Endlose Räume zum Anprobieren

Eine freundliche Erinnerung: Wir sind hier, um frei zu werden.

Eigentlich waren wir schon immer frei. Genau wie Adler, Schlangen oder Bäume frei sind. Sie sind nicht für jemanden da, sondern für sich, in ihren eigenen Systemen, für ihr eigenes Lebensnetz. Wie der Himmel, oder die Meere. Wir Menschen erleben aber, sobald wir auf die Welt kommen, spätestens mit 3 oder 4 einen Schock, wenn wir auf so herzensferne Dinge wie Verhaltensnormen, Konventionen, Erziehungsinsitutionen treffen. Mit 20 wissen wir vielleicht gar nicht mehr, was wir wollen und können und was für uns der Sinn des Ganzen ist. Das Leben in dieser Welt desorientiert unseren perfekten heiligen Kinder-Instinkt, mit dem wir alle auf die Welt kommen. Was für ein Desaster! Dann verbringen wir das restliche Leben damit, wieder zurück zu finden, dahin wo wir hingehören, und wo wir herkommen:

Spielen. Träumen. Wissen. Lachen. Direkt sein. Vertrauen. Ins Zentrum der Dinge schauen können. Lieben. Erfüllt sein. Kreativität. Geborgenheit. Mit Tieren und Bäumen, mit Sternen und Bergen sprechen. Das Leben als Spiel und Reise, das Leben als Kette von lauter vollkommenen Jetzts. Schillernd und rund, ganz und unabhängig voneinander.

So könnte es sein, werden, wieder und wieder und jeden Tag aufs Neue werden. Wenn wir bereit sind und wach sind. Wenn wir uns trauen, wach zu sein, beweglich zu sein und jede Perle auf der Kette der Jetzts für sich zu sehen, zu schätzen und glücklich damit zu sein.

Noch eine freundliche Erinnerung: Wir sind hier, um wir selbst zu sein.

Den Mut zu haben, genau das zu tun, was wir wollen, was wir mögen und gut finden EGAL was jemand neben uns oder jemand von früher oder eine ruppige innere Zensur dazu meint. Sich in der eigenen Einzigartigkeit zu spüren ist ein wunderbares Erlebnis. Niemand ist zweimal auf der Erde und nichts ist immer gleich. Wir sind hier, um wir selbst zu sein.

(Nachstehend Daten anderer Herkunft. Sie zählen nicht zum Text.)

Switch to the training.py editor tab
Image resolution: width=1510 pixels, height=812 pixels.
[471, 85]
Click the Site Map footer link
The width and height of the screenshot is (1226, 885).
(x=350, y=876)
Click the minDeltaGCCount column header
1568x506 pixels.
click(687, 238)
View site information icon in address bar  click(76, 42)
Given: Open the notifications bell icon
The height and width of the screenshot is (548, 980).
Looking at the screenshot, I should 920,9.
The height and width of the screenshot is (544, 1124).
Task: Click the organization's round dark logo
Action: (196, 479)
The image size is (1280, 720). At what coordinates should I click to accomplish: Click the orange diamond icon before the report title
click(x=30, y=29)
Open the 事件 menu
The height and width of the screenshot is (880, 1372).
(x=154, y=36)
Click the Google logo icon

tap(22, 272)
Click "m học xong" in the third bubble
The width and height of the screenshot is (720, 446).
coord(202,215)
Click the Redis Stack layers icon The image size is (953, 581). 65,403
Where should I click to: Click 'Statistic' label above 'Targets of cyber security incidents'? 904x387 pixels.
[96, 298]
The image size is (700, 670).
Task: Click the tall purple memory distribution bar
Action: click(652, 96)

Erinnert Ihr Euch an dieses beglückende Gefühl, sich die Freiheit zu geben, man selbst zu sein, besonders wenn man nicht unbedingt von ermutigenden Menschen oder Umständen umgeben ist und dann entgegen der ängstlichen inneren Stimme die Erfahrung macht, dass doch viel mehr oder ganz andere Menschen als erwartet genau das wertschätzen: Die eigene Art, das besondere und einzigartige des eigenen Wesens. Authentizität.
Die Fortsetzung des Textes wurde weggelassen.